A crane run by electricity has definite advantages. “The Builtrite crane has given us very little trouble; it’s easy to work on—and with—this machine,” he says. “Plus, since it’s electric, there’s no diesel pollution inside the building. As we only have the one crane, it’s good that it doesn’t break down; it works all the time. In the five years we’ve owned it, we’ve maybe lost a half-day—and that was probably our fault; we didn’t think far enough ahead in our maintenance. But Northshore overnighted the part to us, and when we call them for help, we get the man who built the machine on the phone. He talks us through any repairs if we have problems.

“Oh, one problem we had to fix,” Malone chuckles. “Although the crane was customized, within the first week we had to modify our sprinkler systems. We’d taken into account the roof support clearance, but forgot to account for the sprinklers!”

There isn’t much that’s pulled from the wastestream. “We concentrate on pulling out tires, and big metal pieces,” Malone says. “If we get a piece of wood longer than 8 feet, we’ll break it up, or maybe reuse it. We send the rest to Covanta energy generation plants in northern Virginia and western Pennsylvania.

“I spent 23 years building this recycling facility—I owned it, then sold it to the city, and I ran it—but unfortunately, we just can’t justify spending more of the public’s money,” he explains. “It’s two-and-a-half times more expensive to recycle, so now we use our trash for energy generation.”

A Point of Diversion
“San Francisco diverts over 70% of its waste from the landfill,” says Bennie Anselmo, Recology Inc.’s vice president of equipment procurement and maintenance. “Recology provides 18 separate and distinct reuse and recycling programs in San Francisco, more than any other city in the US. We don’t go through trash to look for recyclable items; residents sort their trash at home. For residential collection, we use split trucks, which collect both trash and recyclables, in one pass. Greenwaste is collected with another truck.”

C&D waste gets sorted at the transfer station, he says: “We have sorting lines, where we pull off cardboard, metal, plasterboard, hard plastics—all that’s pulled off to be recycled. We’ve had to add more square footage to our building for the C&D processing. Residential/commercial trash goes to another transfer station. We’ll run magnets through that, to catch any stray steel cans for recycling.”

Recology uses Caterpillar vehicles in its transfer station (www.cat.com). “We operate two D8 Cat dozers inside the transfer station pit,” Anselmo says. “For the C&D sorter, we use 938 Cat loaders to load onto the sort line. These machines feature a four-in-one bucket arm, and are equipped with magnets to get small metals. Any really big stuff is pulled out by hand.”

Why did Recology choose Cat? “Cat has been the primary provider for earthmoving and transfer stations because of its reliability,” Anselmo explains.

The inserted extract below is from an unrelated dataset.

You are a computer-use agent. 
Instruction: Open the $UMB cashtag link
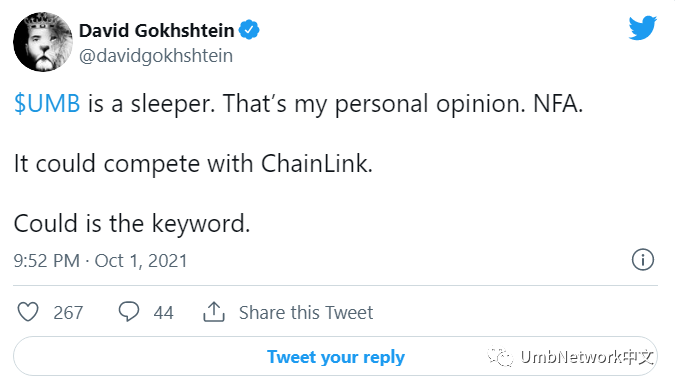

“We bought machines specifically built for our industry with air filtration, guarding systems, and radiator systems adapted for solid waste use. Since there are many sharp and broken objects in trash, we’ve been using solid rubber tires for 10 years.”

Although its products are quite familiar in earth-moving projects, Peoria, IL’s Caterpillar has also committed itself to MSW machines. “Due to the breadth of our product line, we can serve any size operation,” says Bill DeBord, Caterpillar market professional. “We produce medium and large wheel loaders and skid-steer machines, which are frequently used to pull out paper, cardboard, et cetera, as well as for compacting waste for hauling vehicles and railroad cars. All equipment is diesel powered, but they have low emissions, which is especially important for inside work. Electric-drive and hybrid models will become more common in coming years. Track- and wheel-excavators and backhoe loaders are also frequently used in MSW applications.
All of these are available in special “waste arrangement” packages, according to DeBord. “You have to protect the operator as well as the machine,” he says. “Cabs have special guardings, such as shatterproof glass. Waste machines also have heat-exchange packages, wider spacing in the radiator, so debris blows through, to keep radiators clear. Trash is considerably worse for overheating problems than is moving dirt, because the work usually happens indoors, in a confined environment. Waste operations may have also misting systems, to keep dust down; of course, then, dust particles will cling to things that are slightly wet. But on radiator, that moist dust dries, and you’ll get a ‘crust.’ A reversing fan mounted near the radiator blows that stuff off before it can dry. This works for the heat-exchange radiator cores and air-conditioning unit, as well. We made it easy to access; operators can just open it and blow it out. We discourage high-pressure water for this, however, as dust will start clinging again. Maybe one could water clean the unit at the end of the work day, so it has time to dry overnight.”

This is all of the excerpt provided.